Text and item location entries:
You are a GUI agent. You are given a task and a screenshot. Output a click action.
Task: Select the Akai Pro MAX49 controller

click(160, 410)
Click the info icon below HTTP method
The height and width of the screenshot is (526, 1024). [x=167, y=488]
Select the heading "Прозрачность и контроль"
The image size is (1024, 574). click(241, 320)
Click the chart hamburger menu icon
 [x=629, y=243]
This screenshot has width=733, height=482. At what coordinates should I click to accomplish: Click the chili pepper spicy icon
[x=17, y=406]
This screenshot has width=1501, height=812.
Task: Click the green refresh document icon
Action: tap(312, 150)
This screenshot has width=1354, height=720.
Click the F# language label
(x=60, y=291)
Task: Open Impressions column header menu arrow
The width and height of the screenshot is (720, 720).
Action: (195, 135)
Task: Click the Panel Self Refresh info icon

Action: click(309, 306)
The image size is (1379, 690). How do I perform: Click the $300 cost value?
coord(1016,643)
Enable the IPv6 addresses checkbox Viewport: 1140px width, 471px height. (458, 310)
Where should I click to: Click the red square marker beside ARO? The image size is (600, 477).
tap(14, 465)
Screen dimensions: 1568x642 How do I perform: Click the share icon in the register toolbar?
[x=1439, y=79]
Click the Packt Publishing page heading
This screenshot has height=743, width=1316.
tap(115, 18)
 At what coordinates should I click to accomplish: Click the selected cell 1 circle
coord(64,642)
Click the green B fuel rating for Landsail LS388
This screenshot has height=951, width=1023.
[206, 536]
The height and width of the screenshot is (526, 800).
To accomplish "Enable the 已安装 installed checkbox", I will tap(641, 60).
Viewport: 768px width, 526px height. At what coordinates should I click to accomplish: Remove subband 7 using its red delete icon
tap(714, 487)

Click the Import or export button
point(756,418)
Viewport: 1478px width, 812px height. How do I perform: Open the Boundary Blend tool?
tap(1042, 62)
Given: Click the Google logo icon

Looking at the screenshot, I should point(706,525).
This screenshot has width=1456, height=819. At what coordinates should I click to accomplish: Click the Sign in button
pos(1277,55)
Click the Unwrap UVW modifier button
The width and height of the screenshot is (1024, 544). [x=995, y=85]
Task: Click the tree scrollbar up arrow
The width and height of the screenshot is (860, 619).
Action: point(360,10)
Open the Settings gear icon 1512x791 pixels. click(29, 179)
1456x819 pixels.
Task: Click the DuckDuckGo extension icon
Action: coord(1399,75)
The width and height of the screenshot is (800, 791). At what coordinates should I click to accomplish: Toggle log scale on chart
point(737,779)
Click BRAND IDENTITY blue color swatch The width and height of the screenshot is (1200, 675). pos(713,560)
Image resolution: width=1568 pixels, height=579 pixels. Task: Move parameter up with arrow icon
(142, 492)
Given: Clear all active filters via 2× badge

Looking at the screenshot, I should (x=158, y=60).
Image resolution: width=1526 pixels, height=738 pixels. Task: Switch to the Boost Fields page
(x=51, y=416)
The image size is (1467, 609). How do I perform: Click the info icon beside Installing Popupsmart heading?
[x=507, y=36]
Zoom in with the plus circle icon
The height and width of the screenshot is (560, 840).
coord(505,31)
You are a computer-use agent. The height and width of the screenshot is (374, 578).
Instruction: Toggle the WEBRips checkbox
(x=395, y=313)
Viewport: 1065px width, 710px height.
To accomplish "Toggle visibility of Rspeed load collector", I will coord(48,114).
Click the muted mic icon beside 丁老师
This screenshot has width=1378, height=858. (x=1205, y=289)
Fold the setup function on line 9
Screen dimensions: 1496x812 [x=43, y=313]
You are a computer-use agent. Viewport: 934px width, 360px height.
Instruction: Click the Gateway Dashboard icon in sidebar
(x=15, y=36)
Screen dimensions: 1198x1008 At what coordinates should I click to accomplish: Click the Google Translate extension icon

**What the task asks:**
Reproduce all of the lines in the material above without any changes.

**Correct result:**
You are a GUI agent. You are given a task and a screenshot. Output a click action.
Task: Select the Akai Pro MAX49 controller

click(160, 410)
Click the info icon below HTTP method
The height and width of the screenshot is (526, 1024). [x=167, y=488]
Select the heading "Прозрачность и контроль"
The image size is (1024, 574). click(241, 320)
Click the chart hamburger menu icon
 [x=629, y=243]
This screenshot has width=733, height=482. At what coordinates should I click to accomplish: Click the chili pepper spicy icon
[x=17, y=406]
This screenshot has width=1501, height=812.
Task: Click the green refresh document icon
Action: tap(312, 150)
This screenshot has width=1354, height=720.
Click the F# language label
(x=60, y=291)
Task: Open Impressions column header menu arrow
The width and height of the screenshot is (720, 720).
Action: (195, 135)
Task: Click the Panel Self Refresh info icon

Action: click(309, 306)
The image size is (1379, 690). How do I perform: Click the $300 cost value?
coord(1016,643)
Enable the IPv6 addresses checkbox Viewport: 1140px width, 471px height. (458, 310)
Where should I click to: Click the red square marker beside ARO? The image size is (600, 477).
tap(14, 465)
Screen dimensions: 1568x642 How do I perform: Click the share icon in the register toolbar?
[x=1439, y=79]
Click the Packt Publishing page heading
This screenshot has height=743, width=1316.
tap(115, 18)
 At what coordinates should I click to accomplish: Click the selected cell 1 circle
coord(64,642)
Click the green B fuel rating for Landsail LS388
This screenshot has height=951, width=1023.
[206, 536]
The height and width of the screenshot is (526, 800).
To accomplish "Enable the 已安装 installed checkbox", I will tap(641, 60).
Viewport: 768px width, 526px height. At what coordinates should I click to accomplish: Remove subband 7 using its red delete icon
tap(714, 487)

Click the Import or export button
point(756,418)
Viewport: 1478px width, 812px height. How do I perform: Open the Boundary Blend tool?
tap(1042, 62)
Given: Click the Google logo icon

Looking at the screenshot, I should point(706,525).
This screenshot has width=1456, height=819. At what coordinates should I click to accomplish: Click the Sign in button
pos(1277,55)
Click the Unwrap UVW modifier button
The width and height of the screenshot is (1024, 544). [x=995, y=85]
Task: Click the tree scrollbar up arrow
The width and height of the screenshot is (860, 619).
Action: point(360,10)
Open the Settings gear icon 1512x791 pixels. click(29, 179)
1456x819 pixels.
Task: Click the DuckDuckGo extension icon
Action: coord(1399,75)
The width and height of the screenshot is (800, 791). At what coordinates should I click to accomplish: Toggle log scale on chart
point(737,779)
Click BRAND IDENTITY blue color swatch The width and height of the screenshot is (1200, 675). pos(713,560)
Image resolution: width=1568 pixels, height=579 pixels. Task: Move parameter up with arrow icon
(142, 492)
Given: Clear all active filters via 2× badge

Looking at the screenshot, I should (x=158, y=60).
Image resolution: width=1526 pixels, height=738 pixels. Task: Switch to the Boost Fields page
(x=51, y=416)
The image size is (1467, 609). How do I perform: Click the info icon beside Installing Popupsmart heading?
[x=507, y=36]
Zoom in with the plus circle icon
The height and width of the screenshot is (560, 840).
coord(505,31)
You are a computer-use agent. The height and width of the screenshot is (374, 578).
Instruction: Toggle the WEBRips checkbox
(x=395, y=313)
Viewport: 1065px width, 710px height.
To accomplish "Toggle visibility of Rspeed load collector", I will coord(48,114).
Click the muted mic icon beside 丁老师
This screenshot has width=1378, height=858. (x=1205, y=289)
Fold the setup function on line 9
Screen dimensions: 1496x812 [x=43, y=313]
You are a computer-use agent. Viewport: 934px width, 360px height.
Instruction: Click the Gateway Dashboard icon in sidebar
(x=15, y=36)
Screen dimensions: 1198x1008 At what coordinates should I click to accomplish: Click the Google Translate extension icon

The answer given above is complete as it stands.